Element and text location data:

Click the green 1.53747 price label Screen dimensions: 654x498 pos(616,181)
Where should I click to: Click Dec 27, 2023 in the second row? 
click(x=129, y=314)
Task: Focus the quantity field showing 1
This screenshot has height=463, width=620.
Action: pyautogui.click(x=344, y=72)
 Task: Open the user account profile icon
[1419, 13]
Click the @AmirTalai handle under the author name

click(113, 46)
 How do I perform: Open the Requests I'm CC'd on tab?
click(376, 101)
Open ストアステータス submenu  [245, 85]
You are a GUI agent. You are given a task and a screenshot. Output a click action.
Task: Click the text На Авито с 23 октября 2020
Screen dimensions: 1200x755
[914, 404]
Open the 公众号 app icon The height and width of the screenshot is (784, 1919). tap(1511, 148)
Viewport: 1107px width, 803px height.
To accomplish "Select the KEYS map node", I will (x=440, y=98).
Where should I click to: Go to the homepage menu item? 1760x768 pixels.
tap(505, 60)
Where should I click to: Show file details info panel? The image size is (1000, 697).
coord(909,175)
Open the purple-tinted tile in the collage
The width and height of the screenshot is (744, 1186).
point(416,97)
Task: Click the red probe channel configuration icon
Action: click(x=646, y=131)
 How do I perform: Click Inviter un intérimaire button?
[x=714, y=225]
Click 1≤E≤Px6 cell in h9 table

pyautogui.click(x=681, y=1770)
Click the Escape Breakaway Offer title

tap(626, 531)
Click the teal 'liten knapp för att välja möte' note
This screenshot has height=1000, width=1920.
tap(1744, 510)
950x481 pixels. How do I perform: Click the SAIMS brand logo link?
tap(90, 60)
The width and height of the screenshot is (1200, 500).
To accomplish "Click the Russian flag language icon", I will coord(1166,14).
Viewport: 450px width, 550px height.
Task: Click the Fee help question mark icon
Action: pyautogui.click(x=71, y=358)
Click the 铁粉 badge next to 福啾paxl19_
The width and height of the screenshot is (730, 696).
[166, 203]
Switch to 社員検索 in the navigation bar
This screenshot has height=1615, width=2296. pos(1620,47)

» **WRITTEN PROBLEM**
Revise the data above by replacing every "How do I perform" with "How can I perform", and keep everything else unchanged.

» **SOLUTION TO THE PROBLEM**
Click the green 1.53747 price label Screen dimensions: 654x498 pos(616,181)
Where should I click to: Click Dec 27, 2023 in the second row? 
click(x=129, y=314)
Task: Focus the quantity field showing 1
This screenshot has height=463, width=620.
Action: pyautogui.click(x=344, y=72)
 Task: Open the user account profile icon
[1419, 13]
Click the @AmirTalai handle under the author name

click(113, 46)
 How can I perform: Open the Requests I'm CC'd on tab?
click(376, 101)
Open ストアステータス submenu  [245, 85]
You are a GUI agent. You are given a task and a screenshot. Output a click action.
Task: Click the text На Авито с 23 октября 2020
Screen dimensions: 1200x755
[914, 404]
Open the 公众号 app icon The height and width of the screenshot is (784, 1919). tap(1511, 148)
Viewport: 1107px width, 803px height.
To accomplish "Select the KEYS map node", I will (x=440, y=98).
Where should I click to: Go to the homepage menu item? 1760x768 pixels.
tap(505, 60)
Where should I click to: Show file details info panel? The image size is (1000, 697).
coord(909,175)
Open the purple-tinted tile in the collage
The width and height of the screenshot is (744, 1186).
point(416,97)
Task: Click the red probe channel configuration icon
Action: click(x=646, y=131)
 How can I perform: Click Inviter un intérimaire button?
[x=714, y=225]
Click 1≤E≤Px6 cell in h9 table

pyautogui.click(x=681, y=1770)
Click the Escape Breakaway Offer title

tap(626, 531)
Click the teal 'liten knapp för att välja möte' note
This screenshot has height=1000, width=1920.
tap(1744, 510)
950x481 pixels. How can I perform: Click the SAIMS brand logo link?
tap(90, 60)
The width and height of the screenshot is (1200, 500).
To accomplish "Click the Russian flag language icon", I will coord(1166,14).
Viewport: 450px width, 550px height.
Task: Click the Fee help question mark icon
Action: pyautogui.click(x=71, y=358)
Click the 铁粉 badge next to 福啾paxl19_
The width and height of the screenshot is (730, 696).
[166, 203]
Switch to 社員検索 in the navigation bar
This screenshot has height=1615, width=2296. pos(1620,47)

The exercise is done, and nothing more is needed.